System has indulged killer Hazel Stewart enough
It is a fundamental principle of our law that everyone is judged innocent until proved guilty. That infers defendants are entitled to proper legal representation, which most often is paid for through legal aid.
The cost of mounting a defence in a criminal case with solicitors and barristers involved will very often be beyond the means of ordinary people, and legal aid provides them with that safety net.
But many people reading our report today on the bill racked up to date by Hazel Stewart, the former Sunday school teacher convicted four years ago of murdering her policeman husband and the wife of her lover, dentist Colin Howell, will be astonished at the figures involved.
Stewart has mounted a number of legal cases seeking to overturn her convictions - which have been rejected by judges - and has also fought to retain the police pension of her dead husband, which was paid out for 16 years after his death was initially believed to be a suicide pact with Mrs Howell.

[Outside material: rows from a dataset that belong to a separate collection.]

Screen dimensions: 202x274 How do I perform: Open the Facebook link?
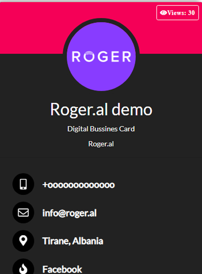coord(62,269)
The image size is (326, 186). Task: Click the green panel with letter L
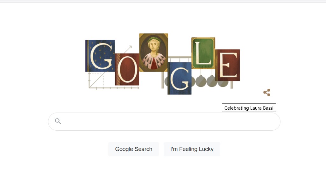(203, 53)
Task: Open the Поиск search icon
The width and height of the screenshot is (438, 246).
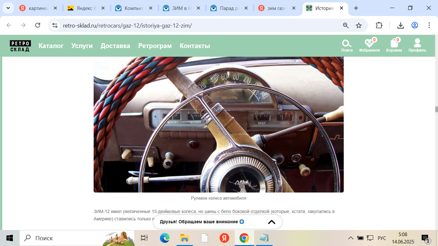Action: click(x=347, y=45)
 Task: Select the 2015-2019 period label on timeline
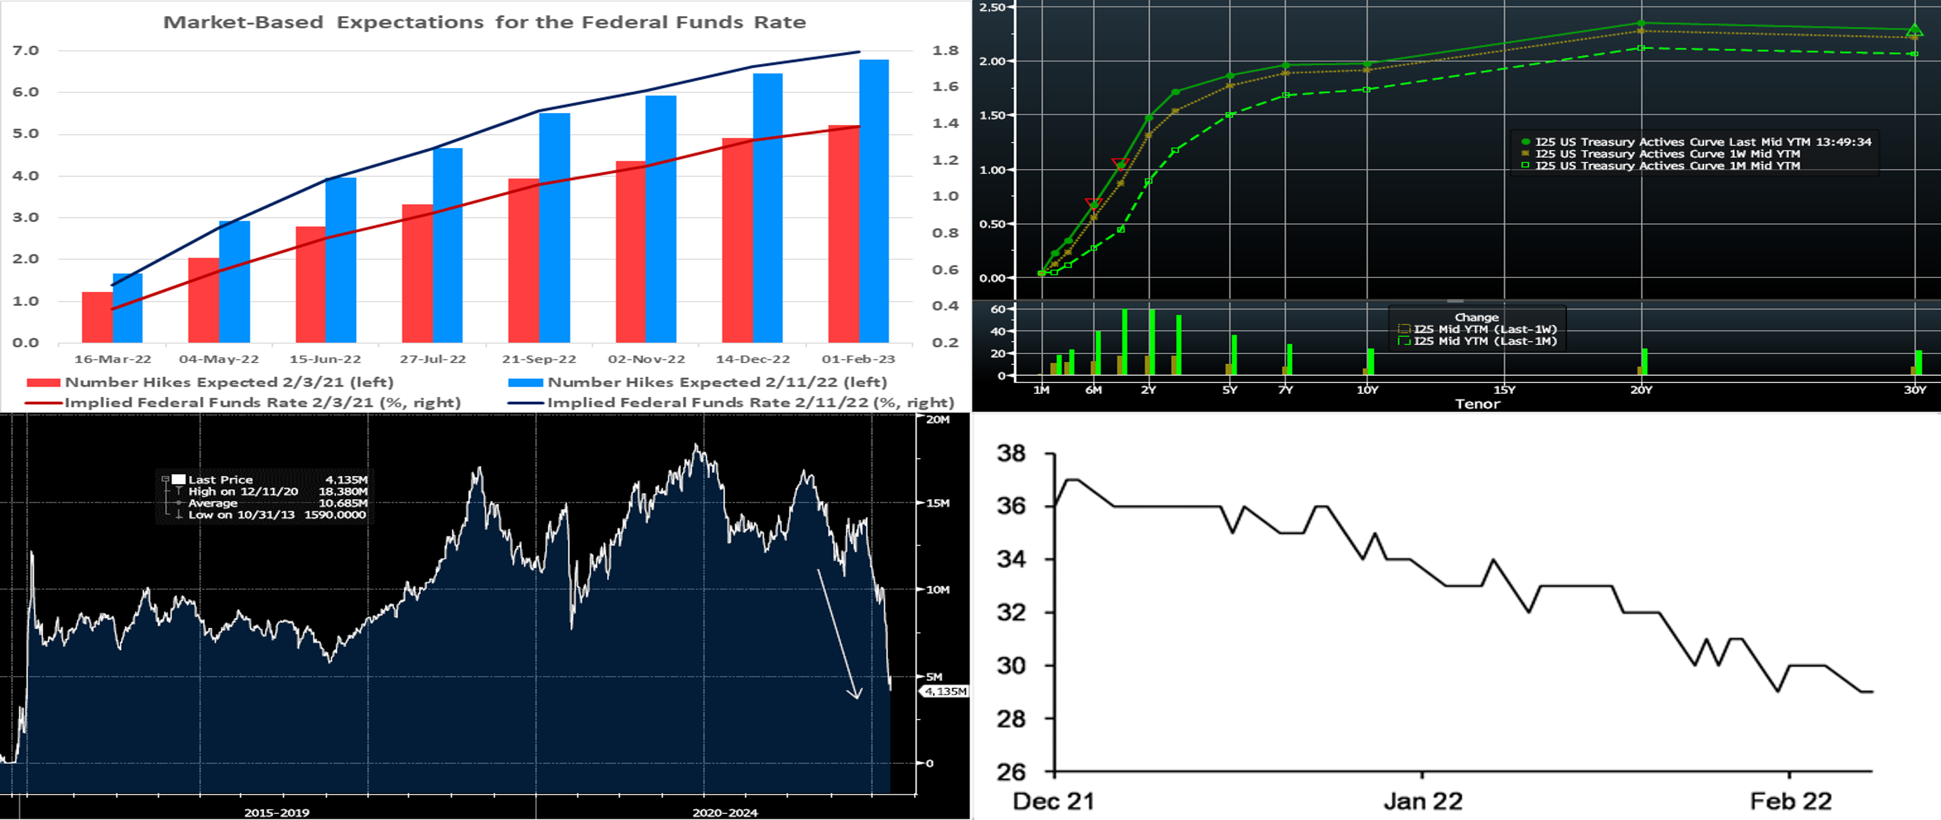click(x=277, y=812)
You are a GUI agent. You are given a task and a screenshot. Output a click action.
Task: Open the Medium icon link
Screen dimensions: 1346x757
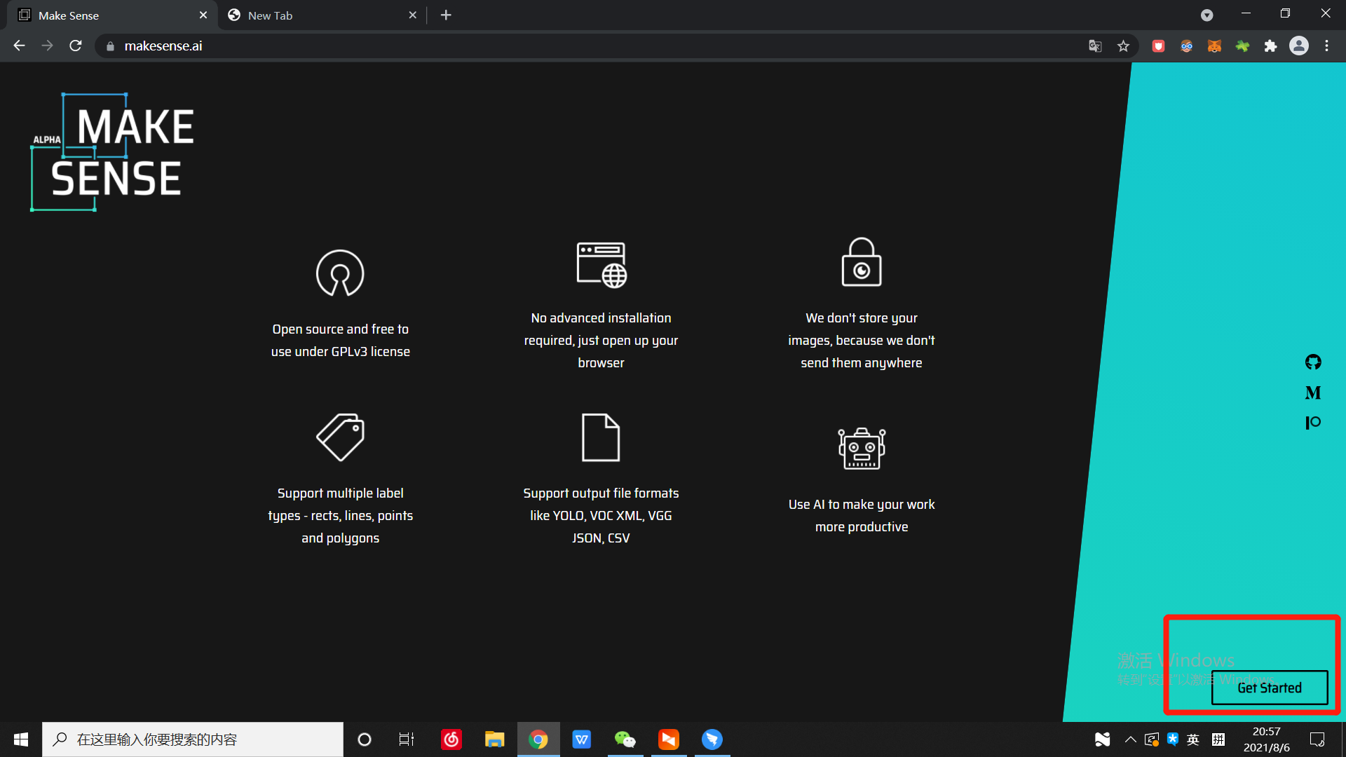(x=1313, y=393)
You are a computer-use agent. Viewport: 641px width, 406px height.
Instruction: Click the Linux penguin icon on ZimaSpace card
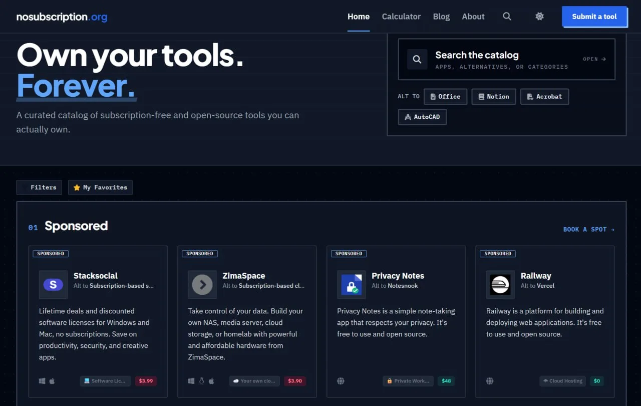click(202, 381)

Although the body that examines potential miscarriages of justice has refused to refer her case to the Court of Appeal, Stewart may continue her legal battle in the European courts.
To many, her repeated legal challenges are viewed as exploiting the justice system and the legal aid provision. And they will also wonder why the National Crime Agency has dropped its demand for the repayment of her murdered husband's pension payments.
The NCA is pursuing a new avenue in respect of residential property Stewart obtained as a result of her criminality.
Most people would feel it is justice that if the taxpayer has to fund her defence, then on conviction she should pay up any financial gain resulting from her crime.
In all of this we cannot forget the families of the two victims. They have endured double agony - first in believing that they killed themselves, and then two decades later learning that they were murdered by their spouses.
Now Stewart's repeated legal challenges continue to bring the case into the limelight - it has already been the subject of a book and TV drama series - bringing fresh anguish to the families.
There is another guiding principle in law called proportionality, and many people will feel that the law has already indulged Hazel Stewart sufficiently, and that she should serve out her sentence in her prison cell away from the public gaze.